Mix-GRPO

Last updated: 05/12/2026.

Mix-GRPO (paper, code) extends Flow-GRPO with a Mixed ODE-SDE rollout and a sliding-window training schedule that together greatly cut the cost of online RL fine-tuning of flow-matching diffusion models.

  • The rollout uses deterministic ODE sampling outside a contiguous window of denoising steps and stochastic SDE sampling inside the window – only the in-window steps yield meaningful log-probabilities and contribute to the policy gradient.

  • A trainer-side scheduler slides the window across training iterations, so over the course of training every part of the trajectory is exercised while each individual rollout still pays SDE cost on a small fraction of the trajectory.

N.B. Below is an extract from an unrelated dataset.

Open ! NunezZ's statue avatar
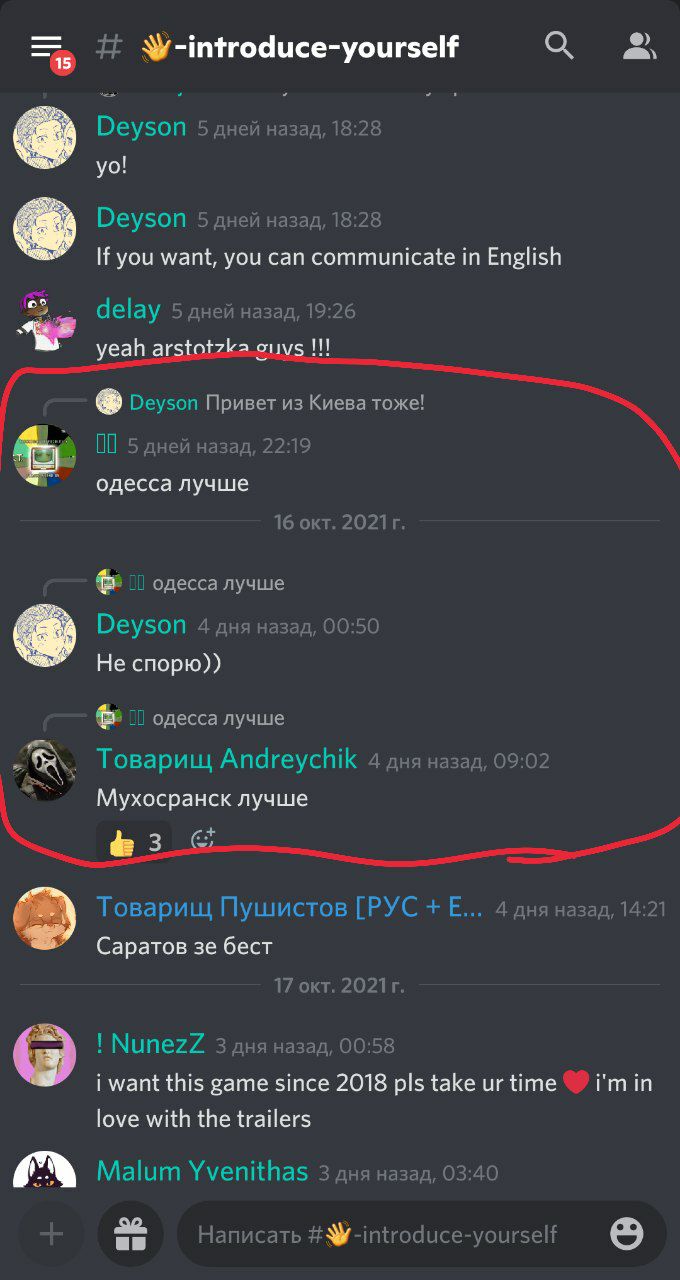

In practice this lets you keep a short inference horizon (e.g. 10 steps) for fast iteration while MixGRPO’s ODE/SDE split reduces gradient variance, or scale to a longer horizon (e.g. 50 steps) and still train at the cost of a small SDE window per rollout.

How verl-omni implements MixGRPO

MixGRPO shares the SDE step formula, advantage estimator and loss with FlowGRPO, so only the (architecture, algorithm) adapter pair changes.

Layer

What it does

Code

Algo config

Two extra knobs (sample_strategy, iters_per_group) on the existing DiffusionRolloutAlgoConfig.

verl_omni/workers/config/diffusion/rollout.py

Adapter pair

Subclasses of the FlowGRPO adapters re-registered under algorithm="mix_grpo"; the rollout adapter materialises the deterministic window for progressive.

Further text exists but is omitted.